(Records for locating described items)
________________
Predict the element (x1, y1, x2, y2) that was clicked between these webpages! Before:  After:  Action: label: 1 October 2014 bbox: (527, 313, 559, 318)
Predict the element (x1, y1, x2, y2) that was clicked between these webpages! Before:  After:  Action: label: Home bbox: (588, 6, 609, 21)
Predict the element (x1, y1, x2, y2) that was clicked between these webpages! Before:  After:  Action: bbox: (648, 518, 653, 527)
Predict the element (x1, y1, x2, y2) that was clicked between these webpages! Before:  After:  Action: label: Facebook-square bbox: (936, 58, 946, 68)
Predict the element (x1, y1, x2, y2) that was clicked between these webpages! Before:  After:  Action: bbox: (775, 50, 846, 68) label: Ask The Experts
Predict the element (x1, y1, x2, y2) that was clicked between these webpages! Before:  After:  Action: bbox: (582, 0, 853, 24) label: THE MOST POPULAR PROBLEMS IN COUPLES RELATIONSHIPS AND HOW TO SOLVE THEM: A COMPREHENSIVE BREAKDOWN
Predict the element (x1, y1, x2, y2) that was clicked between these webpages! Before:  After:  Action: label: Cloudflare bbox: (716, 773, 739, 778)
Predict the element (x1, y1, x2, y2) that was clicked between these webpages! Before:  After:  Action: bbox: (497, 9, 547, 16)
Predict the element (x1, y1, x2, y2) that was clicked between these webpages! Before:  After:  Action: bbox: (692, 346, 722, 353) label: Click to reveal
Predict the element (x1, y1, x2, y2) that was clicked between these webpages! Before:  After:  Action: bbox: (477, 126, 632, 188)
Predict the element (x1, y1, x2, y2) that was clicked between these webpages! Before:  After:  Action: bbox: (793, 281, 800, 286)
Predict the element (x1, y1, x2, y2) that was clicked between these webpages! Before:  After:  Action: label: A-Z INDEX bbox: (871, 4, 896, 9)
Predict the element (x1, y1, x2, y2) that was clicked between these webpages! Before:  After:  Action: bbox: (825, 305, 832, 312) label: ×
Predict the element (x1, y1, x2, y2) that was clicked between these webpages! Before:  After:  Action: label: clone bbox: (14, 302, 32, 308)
________________
Copy the listing above word for word, including every line.

Predict the element (x1, y1, x2, y2) that was clicked between these webpages! Before:  After:  Action: label: 1 October 2014 bbox: (527, 313, 559, 318)
Predict the element (x1, y1, x2, y2) that was clicked between these webpages! Before:  After:  Action: label: Home bbox: (588, 6, 609, 21)
Predict the element (x1, y1, x2, y2) that was clicked between these webpages! Before:  After:  Action: bbox: (648, 518, 653, 527)
Predict the element (x1, y1, x2, y2) that was clicked between these webpages! Before:  After:  Action: label: Facebook-square bbox: (936, 58, 946, 68)
Predict the element (x1, y1, x2, y2) that was clicked between these webpages! Before:  After:  Action: bbox: (775, 50, 846, 68) label: Ask The Experts
Predict the element (x1, y1, x2, y2) that was clicked between these webpages! Before:  After:  Action: bbox: (582, 0, 853, 24) label: THE MOST POPULAR PROBLEMS IN COUPLES RELATIONSHIPS AND HOW TO SOLVE THEM: A COMPREHENSIVE BREAKDOWN
Predict the element (x1, y1, x2, y2) that was clicked between these webpages! Before:  After:  Action: label: Cloudflare bbox: (716, 773, 739, 778)
Predict the element (x1, y1, x2, y2) that was clicked between these webpages! Before:  After:  Action: bbox: (497, 9, 547, 16)
Predict the element (x1, y1, x2, y2) that was clicked between these webpages! Before:  After:  Action: bbox: (692, 346, 722, 353) label: Click to reveal
Predict the element (x1, y1, x2, y2) that was clicked between these webpages! Before:  After:  Action: bbox: (477, 126, 632, 188)
Predict the element (x1, y1, x2, y2) that was clicked between these webpages! Before:  After:  Action: bbox: (793, 281, 800, 286)
Predict the element (x1, y1, x2, y2) that was clicked between these webpages! Before:  After:  Action: label: A-Z INDEX bbox: (871, 4, 896, 9)
Predict the element (x1, y1, x2, y2) that was clicked between these webpages! Before:  After:  Action: bbox: (825, 305, 832, 312) label: ×
Predict the element (x1, y1, x2, y2) that was clicked between these webpages! Before:  After:  Action: label: clone bbox: (14, 302, 32, 308)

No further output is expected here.